The most interesting thing about the number 10 is that Pythagoras related it with how up to number 10 can be counted on both hands, but to go further, we have to start from unit one. Similarly, he stated that life follows the same never-ending cycle of going back, starting anew, and repeat
Pythagoras may well be responsible for introducing the idea of the musical universe. It states that all the heavenly bodies, including planets, are in perfect harmony with each other. This harmony produces music that mere humans cannot hear.
He was also known to practice prophecy, and many people looked up to him as a religious figure.
Although Pythagoras is popularly known for his contributions to mathematics, people of knowledge debate that Pythagoras may have copied similar ideas from scholars before him, or his students may have put forward those ideas instead of him.
Many discoveries are attributed to Pythagoras, including Pythagoras Theorem for a right-angled triangle, the sphere shape of the Earth, and other findings.
It is a proven fact that Babylonians and other ancient people had used Pythagoras Theorem (a2+b2=c2) before the time of Pythagoras. Some argue that Pythagoras may have only proved the formula, while others even reject this proposal.
Similarly, in astronomy, Parmenides is thought to be the one who studied Earth as a sphere.
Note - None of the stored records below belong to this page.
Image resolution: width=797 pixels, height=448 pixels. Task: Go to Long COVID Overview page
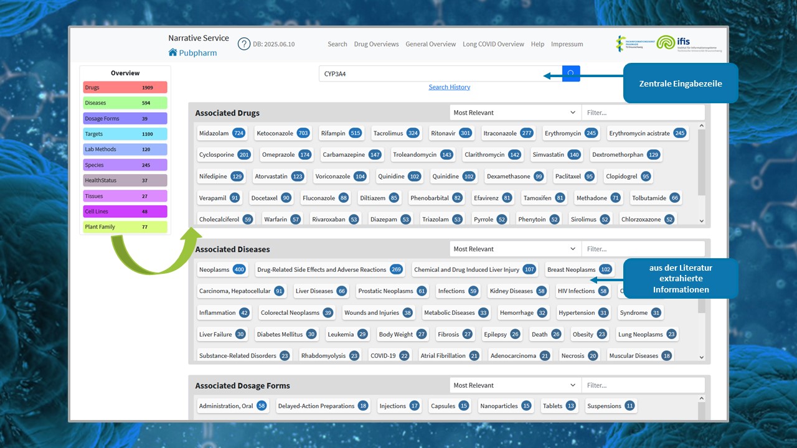[x=493, y=44]
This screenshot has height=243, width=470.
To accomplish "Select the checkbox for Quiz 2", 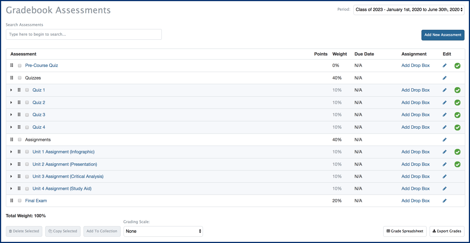I will 27,102.
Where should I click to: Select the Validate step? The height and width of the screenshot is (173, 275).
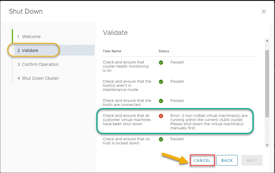coord(30,50)
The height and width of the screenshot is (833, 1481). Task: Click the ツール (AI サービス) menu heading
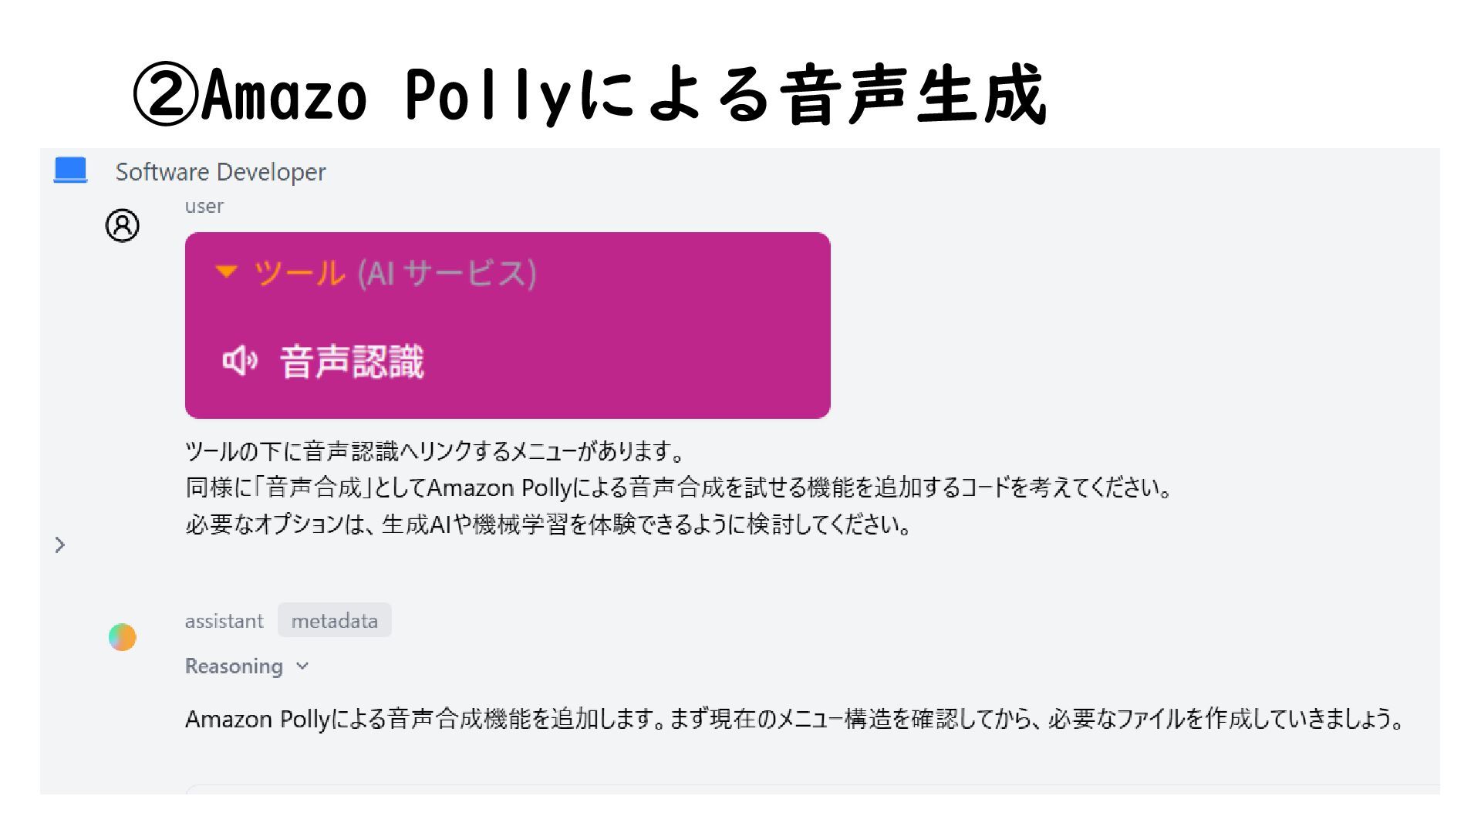(395, 272)
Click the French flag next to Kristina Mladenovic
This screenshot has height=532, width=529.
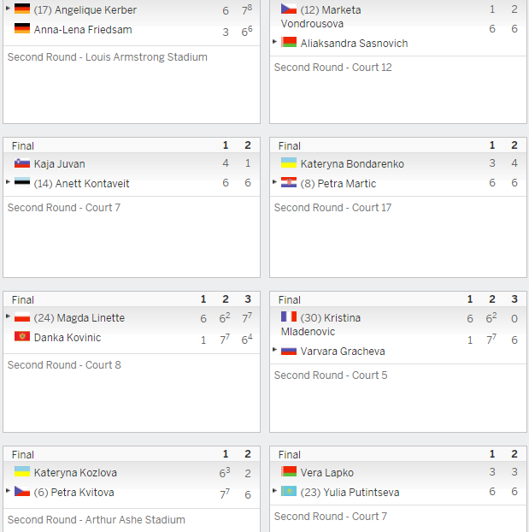click(x=289, y=317)
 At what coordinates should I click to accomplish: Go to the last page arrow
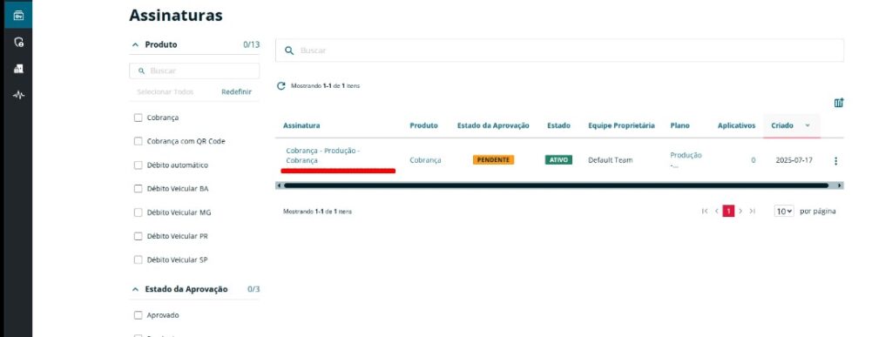pos(752,212)
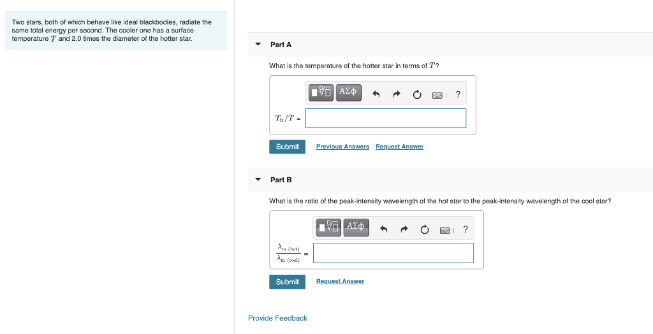Screen dimensions: 653x334
Task: Open Greek symbols ΑΣΦ palette in Part A
Action: [x=348, y=92]
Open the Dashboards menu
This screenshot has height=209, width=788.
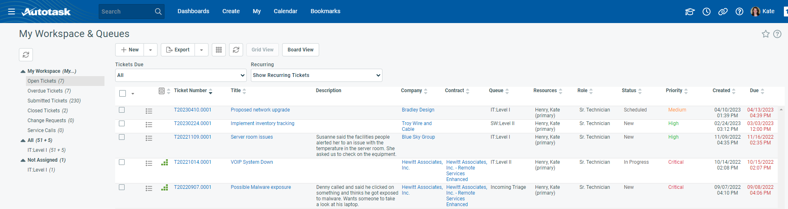click(x=193, y=12)
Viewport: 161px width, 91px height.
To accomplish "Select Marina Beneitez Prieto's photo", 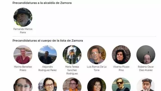I will [23, 55].
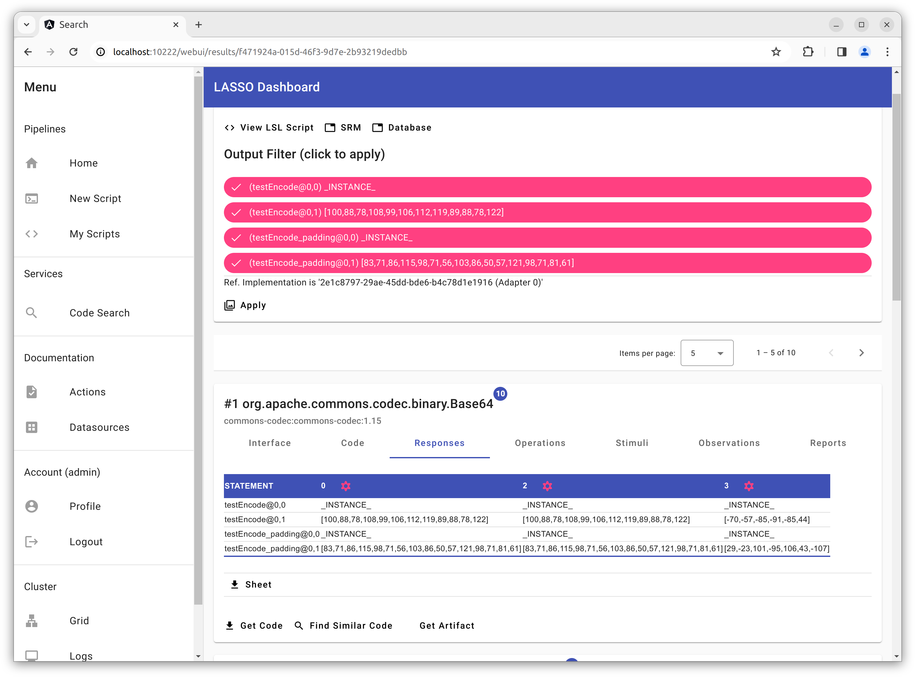
Task: Open the tab search chevron in browser
Action: [27, 25]
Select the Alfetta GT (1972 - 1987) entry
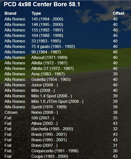Screen dimensions: 131x159 click(x=52, y=69)
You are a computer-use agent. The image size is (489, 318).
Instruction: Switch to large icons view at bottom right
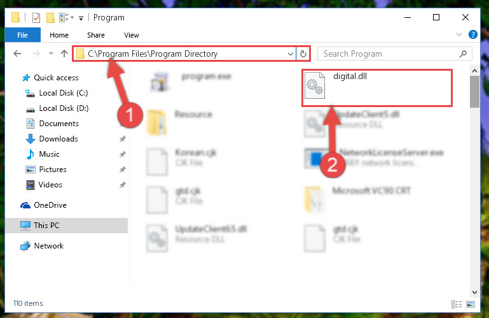point(471,304)
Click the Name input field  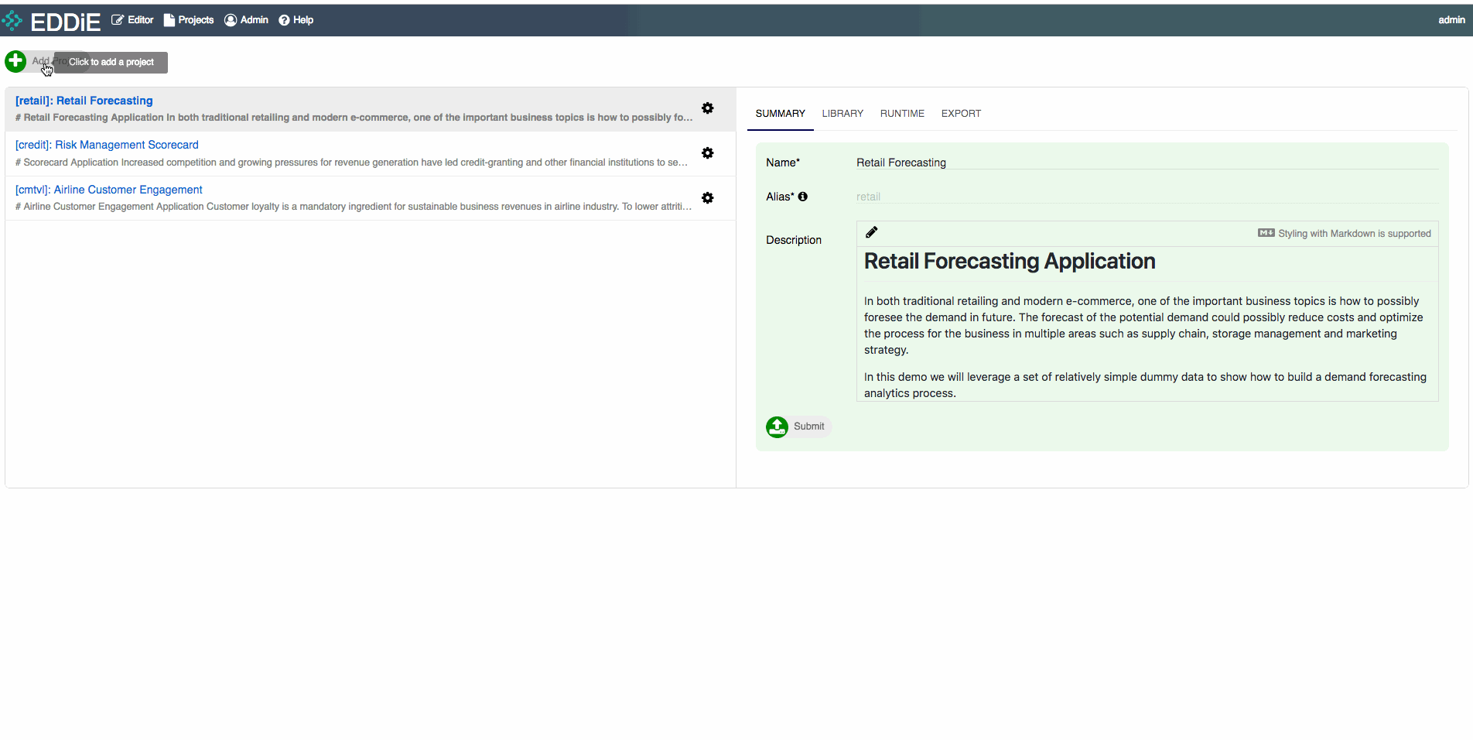(1145, 163)
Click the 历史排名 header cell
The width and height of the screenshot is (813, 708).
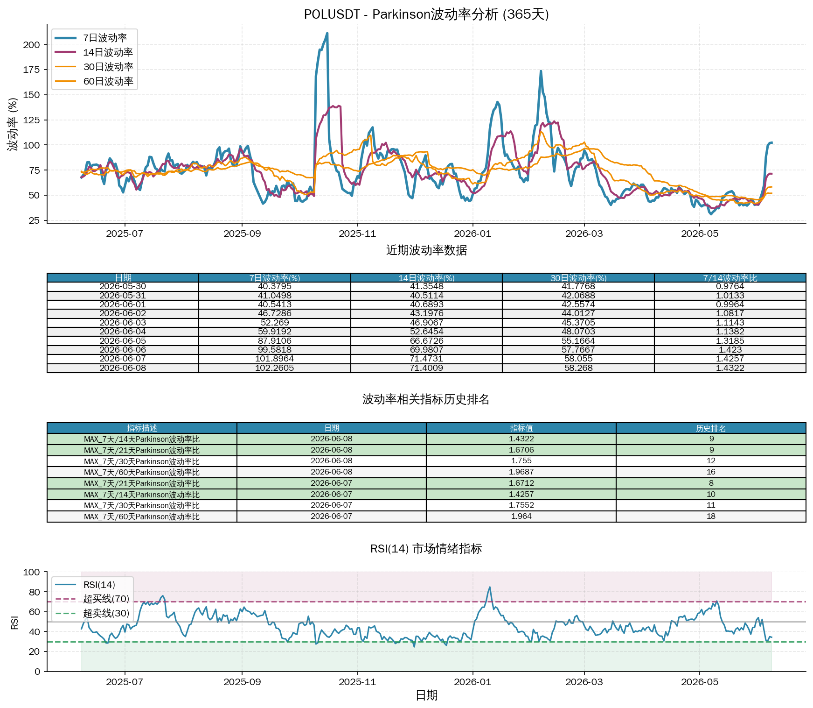click(x=711, y=428)
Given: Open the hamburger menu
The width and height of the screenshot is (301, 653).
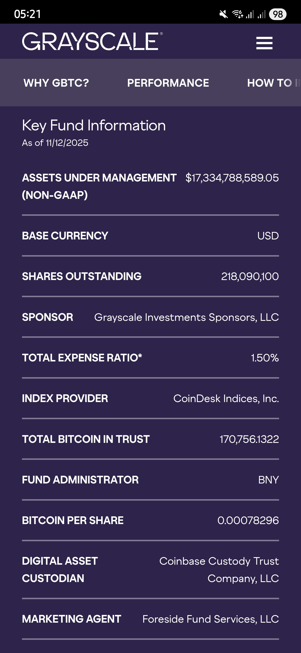Looking at the screenshot, I should point(264,43).
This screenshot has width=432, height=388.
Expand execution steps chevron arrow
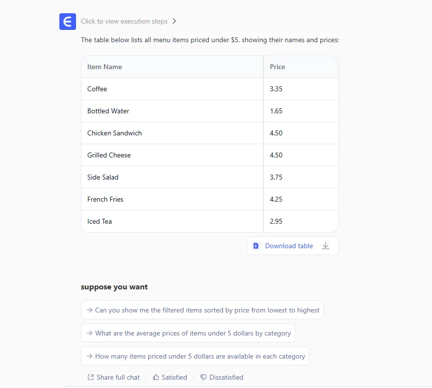(174, 22)
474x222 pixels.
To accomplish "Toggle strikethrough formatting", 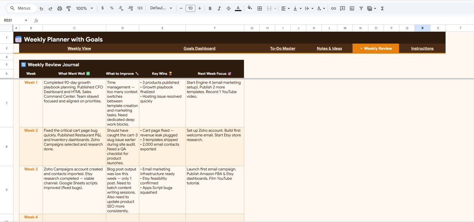I will [x=228, y=8].
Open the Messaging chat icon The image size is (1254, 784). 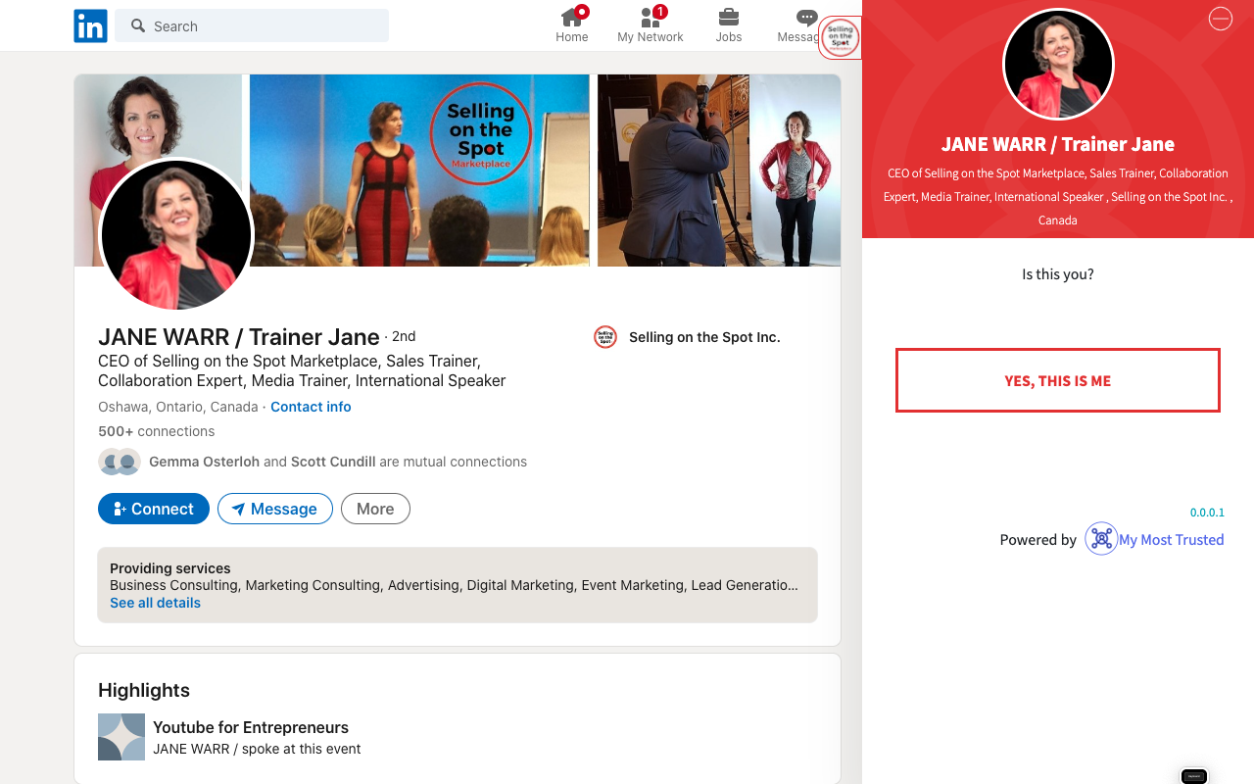click(x=807, y=18)
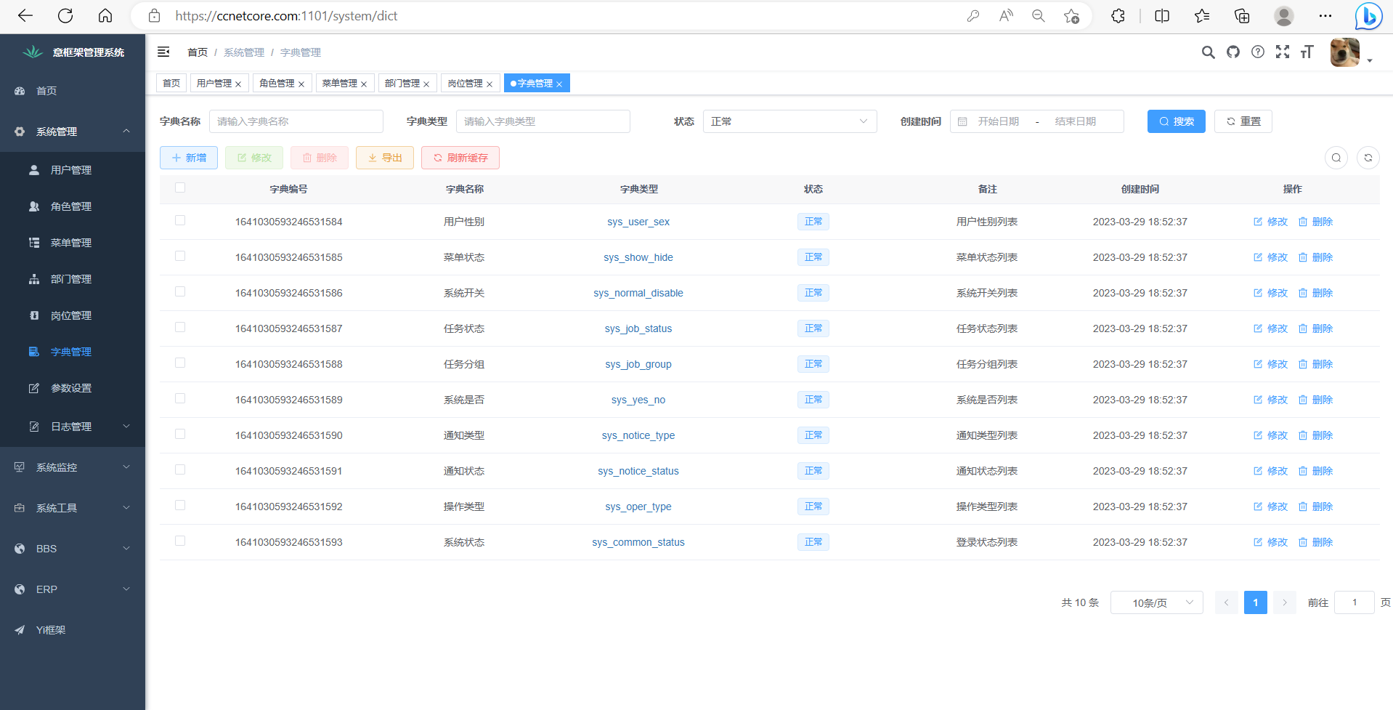Toggle the table search icon above the list

coord(1336,158)
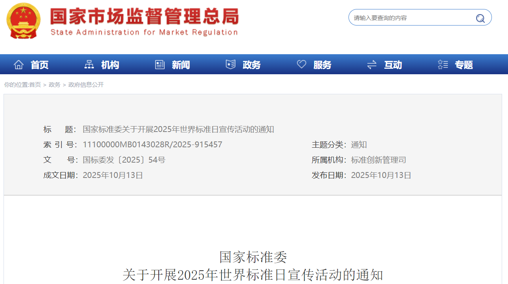The height and width of the screenshot is (284, 508).
Task: Click the 国家市场监督管理总局 site title
Action: (144, 17)
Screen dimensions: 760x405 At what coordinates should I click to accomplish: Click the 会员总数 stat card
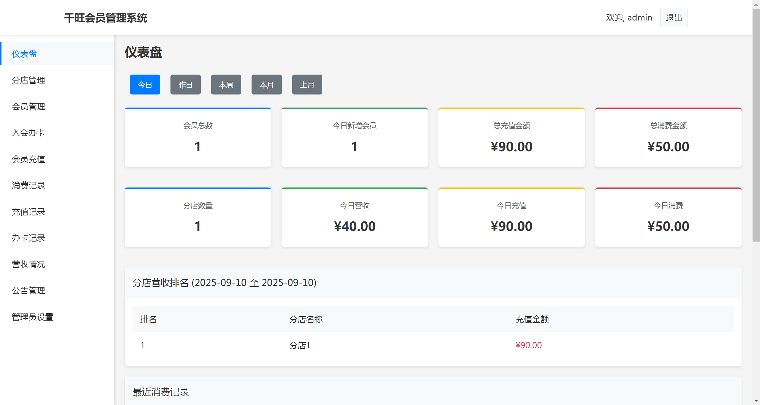[198, 137]
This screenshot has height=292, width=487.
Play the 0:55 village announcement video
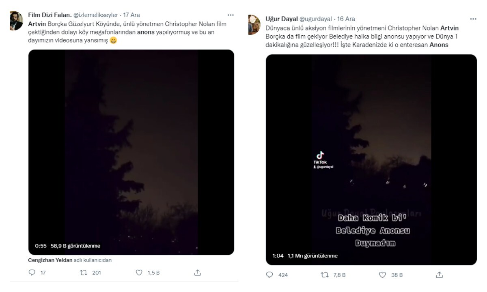pos(131,152)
He also named the morning star the planet Venus.
The fact that Pythagoras swore secrecy from his student points out that maybe he did not want to lose credit for these discoveries that he had previously learned from different people.
It is said that Pythagoreans were divided into two categories. One group was called the “mathematikoi” (or “learners“), while the other was known as “akousmatikoi” (or “listeners“). These groups caught themselves in conflict and started attacking each other. The secrecy with which the Pythagoreans worked bothered the local governments, and soon they started raiding their meeting places. Around 510 BC, It is widely believed that one of the meeting houses was set on fire, and Pythagoras died in it.
Some believe that Pythagoras escaped to Metapontum but committed suicide after losing many followers. Another story says that Pythagoras was killed when he refused to run through a fava bean field. No matter the truth, it is not confirmed whether he died in Croton or Metapontum.
Pythagoras – A Man of Mystery and Intellect
Although there are more rumors and legends around Pythagoras than actual truth, it cannot be denied that he was a pioneer in the field of philosophy. His contributions and ideologies were the basis for so many well-known philosophers like Plato and Aristotle. It is beyond the scope of today’s world to know more about Pythagoras, but his influence can be seen throughout the practical and philosophical world.